# Another Cell phone loudmouth.....



## Tumbleweed (Jun 17, 2011)

Please, make it stop........cell phone loudmouth....


----------



## Bob Dylan (Jun 17, 2011)

Tumbleweed said:


> Please, make it stop........cell phone loudmouth....


Another reminder of how the so called Elite think they are Priviliged! :help: ( Wonder where they get that idea??)


----------



## Devil's Advocate (Jun 17, 2011)

What on earth does her (claimed) education have to do with making a scene and cussing in public? All she's doing is bringing attention to the fact that neither wealth nor education in any way equals class.

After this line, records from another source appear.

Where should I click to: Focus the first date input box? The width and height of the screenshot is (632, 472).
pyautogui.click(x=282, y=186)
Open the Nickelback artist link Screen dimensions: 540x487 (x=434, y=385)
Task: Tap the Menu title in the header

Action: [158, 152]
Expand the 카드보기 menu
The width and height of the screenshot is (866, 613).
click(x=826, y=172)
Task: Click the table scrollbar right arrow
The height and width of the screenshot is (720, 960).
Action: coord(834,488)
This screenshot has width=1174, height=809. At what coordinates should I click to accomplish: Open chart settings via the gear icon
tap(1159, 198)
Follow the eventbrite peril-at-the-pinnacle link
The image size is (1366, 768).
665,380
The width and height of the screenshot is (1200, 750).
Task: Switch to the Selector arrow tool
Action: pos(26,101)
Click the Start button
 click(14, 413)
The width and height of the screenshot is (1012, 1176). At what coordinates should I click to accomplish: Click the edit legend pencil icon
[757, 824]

I hope someone recognizes her and puts her name out for all to see. Gives me an idea for what to do if I ever see this happen on my trains as I'd be happy to release a video of some loudmouth's atrocious behavior and let folks from far and wide mock and ridicule them.


----------



## Anderson (Jun 17, 2011)

Methinks the lady doth protest too much. _Way_ too much.


----------



## bobnabq (Jun 17, 2011)

I must remember to buy ear plugs before my December trip. :giggle:


----------



## Acela150 (Jun 17, 2011)

jimhudson said:


> Tumbleweed said:
> 
> 
> > Please, make it stop........cell phone loudmouth....
> ...


Good call Jim. I couldn't have said it better myself. Notice how it said in the article "A lady was removed from a Amtrak Quiet Car after talking on her cell phone for 16 hours". I set the record straight on that. :lol: NO QC on the CS!

Steve


----------



## amtrakwolverine (Jun 18, 2011)

No way the cell phone battery would last that long.She had to have had it on the charger the whole time. Also 16 hours straight? Jeez her ears must be ringing very loudly which explains why she needed to talk so loud.


----------



## Acela150 (Jun 18, 2011)

amtrakwolverine said:


> No way the cell phone battery would last that long.She had to have had it on the charger the whole time. Also 16 hours straight? Jeez her ears must be ringing very loudly which explains why she needed to talk so loud.


Good point. It does make one wonder.


----------